▸ Actions to take:
**A)** Summarize the film review below in two sentences.
**B)** Rewrite the listing that follows the film review, substituting "button" for every "icon" and changing nothing else. Leave the pictures out.

▸ Quoted passage:
French writer-director Bertrand Bonello’s Coma is dedicated to his daughter and observes the almost solitary existence of a young girl (Louise Labeque) in a government-imposed lockdown, as she speaks with friends online, stages soap operas with her dolls and watches blandly sinister YouTube broadcaster Patricia Coma (Julia Faure) making pronouncements about the non-existence of free will and the advisability (or otherwise) of putting your hand in the food blender.

Our heroine experiments with this last, and also plays with a knife, while Bonello (notionally) looks on coolly; an acknowledgement, perhaps, of the way that lockdown usurped the parent’s responsibility to protect their child.

The emotional impact of the film is largely muffled, and there’s a sense of its ideas not having been fully realised. Which works to convey the fug of lockdown: you might in theory be free from the ties of the outside world now, but a fuzzy sense of oppression remains, inhibiting meaningful activity. That’s how I remember it, anyway.

Gilles Deleuze is quoted here, warning against the dangers of being ‘caught in another’s dream’. We are privy to our heroine’s dreams, and they are the most vivid scenes in the film, all set in a weirdly-lit forest full of dimly-glimpsed, disturbing figures and distant screams. Our protagonist is informed that this is the only place where she can truly be free – so perhaps freedom isn’t all it’s cracked up to be.

But even lockdown isn’t safe. At one point one of Labeque’s Zoom companions, with whom she has been rating notable serial killers, is apparently assaulted and dragged offline by an intruder, a moment of drama that soon slips away into apathy – the victim never returns, except in another dream.


No before or after, and precious little during either, in this film by Portuguese directors Joao Pedro Rodrigues and Joao Rui Guerra de Mata, which goes even further to rub our noses in the lockdown experience, or absence of experience.

▸ Dataset excerpts:
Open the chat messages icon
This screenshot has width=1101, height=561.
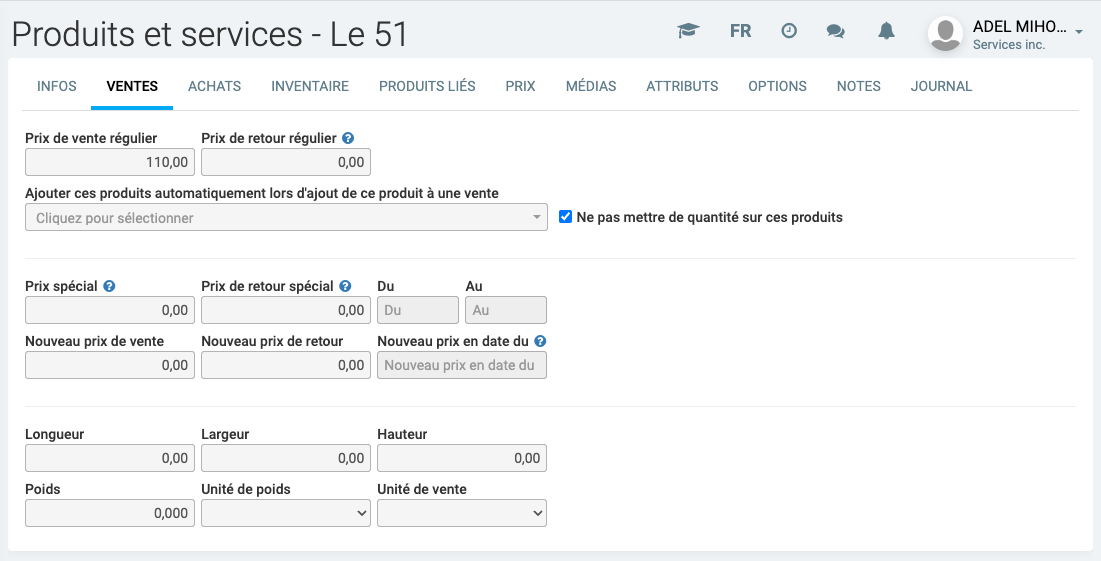click(x=835, y=31)
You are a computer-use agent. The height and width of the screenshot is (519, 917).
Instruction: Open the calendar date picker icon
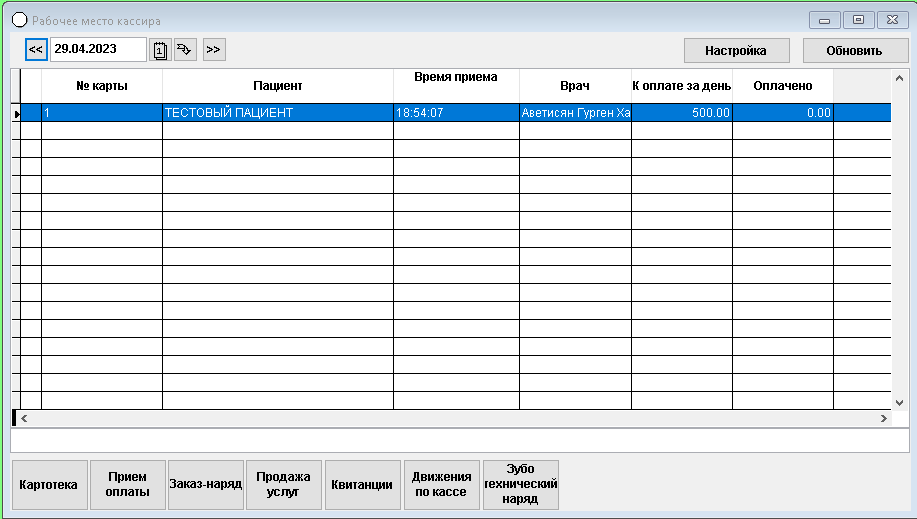tap(160, 50)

▸ Solutions to each task:
**A)** Bertrand Bonello's Coma follows a young girl living an almost solitary existence in a government-imposed lockdown as she talks with friends online, stages soap operas with her dolls and watches the YouTube broadcaster Patricia Coma. The film's emotional impact is largely muffled, which conveys the fug of lockdown, and its most vivid scenes are the girl's dreams, set in a weirdly lit forest full of disturbing figures and distant screams.

**B)**
Open the chat messages button
This screenshot has width=1101, height=561.
click(x=835, y=31)
You are a computer-use agent. The height and width of the screenshot is (519, 917).
Instruction: Open the calendar date picker button
tap(160, 50)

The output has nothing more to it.